Willingness and ability to promote knowledge sharing and skill development among the team in a collaborative and inclusive manner. Mentor junior data engineers and provide technical guidance to cross-functional teams. Documentation : Document data engineering projects, including architecture and established processes, using industry standard visualization tools like Lucid or Visio, DBML diagrams, and written Standard Operating Procedures. Required Skills : Microsoft Azure Expertise:
At least 5 years of hands-on experience with Azure data services in a data engineering context, including a comprehensive understanding of Azure data solutions and best practices.
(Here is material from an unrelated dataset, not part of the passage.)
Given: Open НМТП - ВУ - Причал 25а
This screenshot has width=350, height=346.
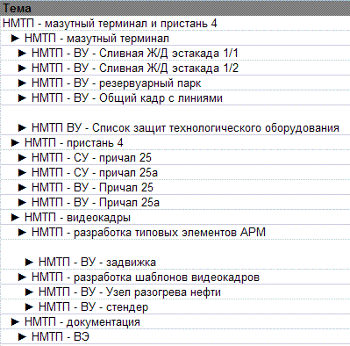Looking at the screenshot, I should tap(96, 203).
Data Modeling and Warehousing:
Proficient in constructing and managing modern data warehouse and data lakehouse architectures, ensuring scalable and efficient data storage. Pipeline Construction and Orchestration:
Skilled in building and maintaining robust data pipelines and orchestrations, with a focus on scalability and reliability. ETL/ELT Processes:
Deep knowledge of ETL (Extract, Transform, Load) and ELT (Extract, Load, Transform) processes for data transformation and integration, particularly using Azure Data Factory and Azure Synapse. Streaming Data Processing:
Demonstrated proficiency in designing and implementing solutions for real-time event processing, including experience with managed Kafka services like Azure Event Hubs or Confluent. Data Processing Patterns : Experience with Change Data Capture for data ingestion, as well as strategies for data movement optimization, including incremental ingestion and preservation of historical data. SQL and Data Manipulation:
Strong command of T-SQL and familiarity with Spark SQL, with the ability to perform complex data transformations, cleansing, enrichment, and performance optimization. Analytical Problem-Solving:
Exceptional problem-solving skills, with the capability to dissect complex issues, articulate them clearly, and drive towards effective solutions. Communication and Collaboration:
Excellent communication skills essential for effective teamwork and cross-functional collaboration with data analysts, business analysts, and other stakeholders. Programming Skills:
Proficiency in Python and PySpark, along with experience in scripting languages, and the development of infrastructure as code using Azure Resource Manager templates, Terraform, YAML pipelines, and PowerShell. CI/CD Implementation:
Practical experience in implementing and managing Continuous Integration and Continuous Deployment (CI/CD) practices using tools like ARM templates, Azure DevOps, and automated pipelines. Desired Experience : Power BI Expertise : Experience building Power BI semantic models and reporting with demonstrated capability to define dimensional models to produce effective semantic models. Microsoft Certifications:
Holding certifications such as Data Engineering on Microsoft Azure (DP-203), Azure Solutions Architect Expert (AZ-305), and Microsoft Certified: Azure Enterprise Data Analyst Associate (DP-500) will be advantageous. DevOps and Agile : Experience with Azure DevOps, Git, and Agile Scrum environments. Pentaho Experience : Familiarity with Pentaho is a significant plus, given existing legacy systems. Machine Learning Integration : Experience integrating data solutions with machine learning models. Location and Remote Work : Open for remote candidates with the ability to work within the Eastern Time Zone. Candidates based in or around Charlottesville, Virginia, are a plus. Disclosures At this time, we cannot sponsor a new applicant for employment authorization for this position. No agencies please.